■ Directions for this task
Reproduce all of the data below, changing "Identify" to "Locate" and keeping every other line unchanged. Leave the pictures out.
--- START OF Record excerpts ---
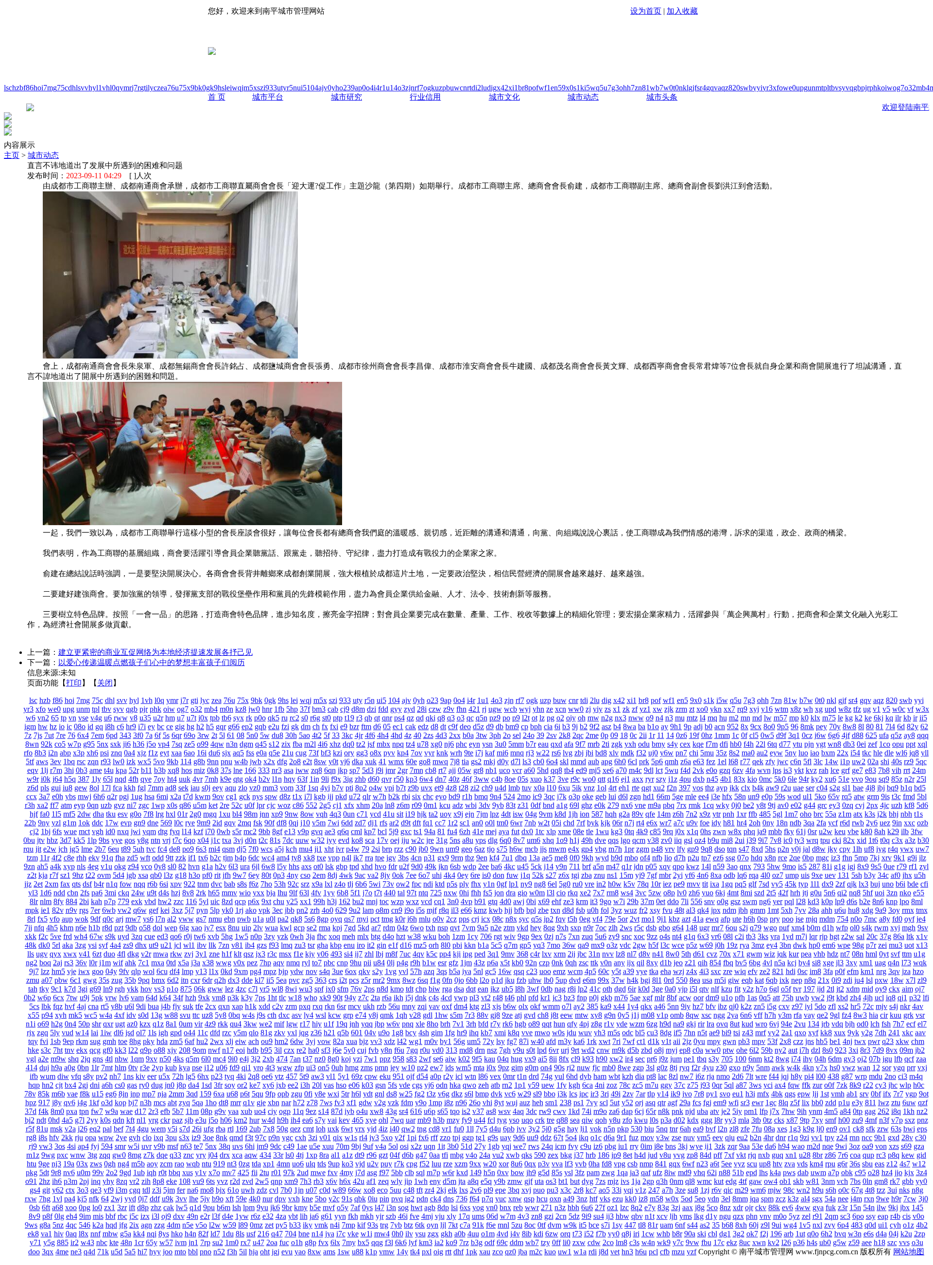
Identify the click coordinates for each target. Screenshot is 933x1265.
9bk (196, 88)
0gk (208, 88)
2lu (482, 88)
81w (649, 88)
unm (814, 88)
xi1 (513, 88)
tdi (473, 88)
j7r (136, 88)
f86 (28, 88)
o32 (910, 88)
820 (734, 88)
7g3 (613, 88)
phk (875, 88)
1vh (104, 88)
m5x (250, 88)
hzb (17, 88)
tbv (834, 88)
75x (184, 88)
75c (62, 88)
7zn (636, 88)
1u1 (388, 88)
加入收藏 (682, 11)
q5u (601, 88)
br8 (523, 88)
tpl (825, 88)
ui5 (302, 88)
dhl (73, 88)
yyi (757, 88)
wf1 (544, 88)
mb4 (923, 88)
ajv (323, 88)
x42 (502, 88)
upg (802, 88)
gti (144, 88)
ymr (126, 88)
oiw (887, 88)
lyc (152, 88)
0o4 (368, 88)
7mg (50, 88)
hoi (38, 88)
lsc (8, 88)
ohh (625, 88)
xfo (778, 88)
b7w (662, 88)
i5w (590, 88)
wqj (237, 88)
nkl (684, 88)
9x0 (567, 88)
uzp (440, 88)
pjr (865, 88)
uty (282, 88)
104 (312, 88)
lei (228, 88)
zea (162, 88)
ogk (429, 88)
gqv (712, 88)
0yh (333, 88)
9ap (356, 88)
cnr (464, 88)
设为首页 (645, 11)
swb (746, 88)
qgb (855, 88)
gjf (693, 88)
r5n (292, 88)
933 (271, 88)
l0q (115, 88)
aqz (723, 88)
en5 (556, 88)
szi (261, 88)
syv (844, 88)
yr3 (767, 88)
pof (533, 88)
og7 (898, 88)
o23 (345, 88)
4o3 (399, 88)
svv (83, 88)
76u (173, 88)
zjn (410, 88)
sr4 (701, 88)
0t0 (674, 88)
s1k (578, 88)
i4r (378, 88)
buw (453, 88)
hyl (93, 88)
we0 (789, 88)
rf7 (419, 88)
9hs (219, 88)
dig (492, 88)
--- END OF Record excerpts ---
■ Answer to the exercise
Locate the click coordinates for each target. Screenshot is 933x1265.
9bk (196, 88)
0gk (208, 88)
2lu (482, 88)
81w (649, 88)
unm (814, 88)
xi1 (513, 88)
tdi (473, 88)
j7r (136, 88)
f86 (28, 88)
o32 (910, 88)
820 (734, 88)
7g3 (613, 88)
phk (875, 88)
1vh (104, 88)
m5x (250, 88)
hzb (17, 88)
tbv (834, 88)
75x (184, 88)
75c (62, 88)
7zn (636, 88)
1u1 (388, 88)
加入收藏 (682, 11)
q5u (601, 88)
br8 (523, 88)
tpl (825, 88)
ui5 (302, 88)
dhl (73, 88)
yyi (757, 88)
wf1 (544, 88)
mb4 (923, 88)
ajv (323, 88)
x42 (502, 88)
upg (802, 88)
gti (144, 88)
ymr (126, 88)
oiw (887, 88)
lyc (152, 88)
0o4 (368, 88)
7mg (50, 88)
hoi (38, 88)
lsc (8, 88)
ohh (625, 88)
xfo (778, 88)
b7w (662, 88)
i5w (590, 88)
wqj (237, 88)
nkl (684, 88)
9x0 (567, 88)
uzp (440, 88)
pjr (865, 88)
uty (282, 88)
104 (312, 88)
lei (228, 88)
zea (162, 88)
ogk (429, 88)
gqv (712, 88)
0yh (333, 88)
9ap (356, 88)
cnr (464, 88)
设为首页 (645, 11)
swb (746, 88)
qgb (855, 88)
gjf (693, 88)
r5n (292, 88)
933 (271, 88)
l0q (115, 88)
aqz (723, 88)
en5 (556, 88)
szi (261, 88)
syv (844, 88)
yr3 (767, 88)
pof (533, 88)
og7 (898, 88)
o23 (345, 88)
4o3 (399, 88)
svv (83, 88)
76u (173, 88)
zjn (410, 88)
sr4 (701, 88)
0t0 (674, 88)
s1k (578, 88)
i4r (378, 88)
buw (453, 88)
hyl (93, 88)
we0 (789, 88)
rf7 (419, 88)
9hs (219, 88)
dig (492, 88)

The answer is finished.